Tuesday, October 25, 2016

Battle for Mosul: How ISIS is fighting to keep its Iraqi stronghold.

Just over a week into the battle for Mosul, and the vast coalition seeking to oust ISIS from Iraq's second city is making swifter than expected progress.

But for all its gains -- 78 villages liberated, and nearly 800 ISIS fighters killed as of Monday morning -- the Iraqi coalition is encountering fierce resistance from ISIS, in what is anticipated to be the terror group's last stand in the country.

Massively outnumbered by the advancing coalition -- a 90,000-strong force of Iraqi government troops, Kurdish Peshmerga fighters and irregular militia soldiers -- ISIS relies on asymmetric warfare tactics to inflict damage on its opponents, and terrorize long-suffering civilian populations.
Here's how the terror group is fighting to maintain its two-year grip on the city.

ISIS has also been setting fire to oil wells in the oil-rich region, in an attempt to blunt the effectiveness of the coalition's air power by obscuring their view of targets from above.
A sulfur facility near Qayyara was set ablaze Thursday, by ISIS militants who placed explosives and oil in the sulfur deposits and across the factory.

The fire has burned for days, emitting toxic plumes that have driven hundreds to seek medical treatment, and complicating military operations in the area.

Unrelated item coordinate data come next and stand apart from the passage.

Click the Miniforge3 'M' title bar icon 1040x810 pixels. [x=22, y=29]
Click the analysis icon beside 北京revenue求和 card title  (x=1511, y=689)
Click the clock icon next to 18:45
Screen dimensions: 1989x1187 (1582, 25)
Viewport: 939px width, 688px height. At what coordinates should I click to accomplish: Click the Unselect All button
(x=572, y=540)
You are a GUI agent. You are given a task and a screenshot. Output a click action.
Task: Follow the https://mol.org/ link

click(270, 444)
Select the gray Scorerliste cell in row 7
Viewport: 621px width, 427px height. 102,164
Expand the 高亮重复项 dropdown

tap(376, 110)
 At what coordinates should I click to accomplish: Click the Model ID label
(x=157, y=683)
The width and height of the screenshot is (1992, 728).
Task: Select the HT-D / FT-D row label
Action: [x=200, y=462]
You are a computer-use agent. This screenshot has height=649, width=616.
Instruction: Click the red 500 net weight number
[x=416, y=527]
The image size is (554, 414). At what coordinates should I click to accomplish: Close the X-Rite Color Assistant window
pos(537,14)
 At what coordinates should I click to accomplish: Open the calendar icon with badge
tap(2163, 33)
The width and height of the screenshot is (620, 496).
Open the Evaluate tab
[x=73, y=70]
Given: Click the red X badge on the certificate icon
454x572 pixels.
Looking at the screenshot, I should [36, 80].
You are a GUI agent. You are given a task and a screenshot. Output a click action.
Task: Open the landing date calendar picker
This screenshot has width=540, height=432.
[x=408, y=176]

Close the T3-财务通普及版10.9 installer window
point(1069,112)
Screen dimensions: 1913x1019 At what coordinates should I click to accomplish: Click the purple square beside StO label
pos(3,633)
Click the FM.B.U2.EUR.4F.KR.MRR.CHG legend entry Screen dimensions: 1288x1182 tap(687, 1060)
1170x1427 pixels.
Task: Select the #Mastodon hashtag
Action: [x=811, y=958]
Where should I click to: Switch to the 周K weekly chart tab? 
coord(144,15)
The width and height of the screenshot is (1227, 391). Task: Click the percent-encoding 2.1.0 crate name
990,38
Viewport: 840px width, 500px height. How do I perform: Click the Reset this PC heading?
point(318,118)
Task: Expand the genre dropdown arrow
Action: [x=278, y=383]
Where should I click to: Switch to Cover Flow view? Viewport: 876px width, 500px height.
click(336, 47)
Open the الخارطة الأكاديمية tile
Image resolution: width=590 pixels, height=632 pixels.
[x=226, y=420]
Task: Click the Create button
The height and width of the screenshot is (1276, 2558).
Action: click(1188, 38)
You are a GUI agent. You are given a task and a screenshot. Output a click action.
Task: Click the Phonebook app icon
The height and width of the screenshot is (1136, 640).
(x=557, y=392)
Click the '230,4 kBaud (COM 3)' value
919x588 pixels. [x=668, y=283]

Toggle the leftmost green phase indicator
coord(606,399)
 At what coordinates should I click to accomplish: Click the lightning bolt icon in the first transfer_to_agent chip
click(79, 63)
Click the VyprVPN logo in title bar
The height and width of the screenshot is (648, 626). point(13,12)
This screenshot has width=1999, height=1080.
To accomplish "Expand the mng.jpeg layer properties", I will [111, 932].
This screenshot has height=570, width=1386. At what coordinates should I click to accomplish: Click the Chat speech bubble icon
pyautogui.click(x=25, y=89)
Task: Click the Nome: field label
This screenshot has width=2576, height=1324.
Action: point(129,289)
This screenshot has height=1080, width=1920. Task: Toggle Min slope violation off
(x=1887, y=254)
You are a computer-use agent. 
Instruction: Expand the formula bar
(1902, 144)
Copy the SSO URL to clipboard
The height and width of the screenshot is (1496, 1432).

Having known long in advance that the push to retake Mosul was coming, ISIS has had plenty of time to prepare for the onslaught.
Coalition forces approaching the city must navigate roads lined with improvised explosive devices (IEDs). In recaptured towns, they face the threat of booby traps left by ISIS's skilled bombmakers.
According to the Iraqi Joint Operations Command, two bomb-making factories were discovered during the first week of the assault, and nearly 400 IEDs remotely detonated by coalition forces.
Brigadier General Bajat Mzuri of the Zeravani Special Forces, part of the Kurdish Peshmerga, told CNN that more of his troops had been killed by such explosives than on the battlefield itself.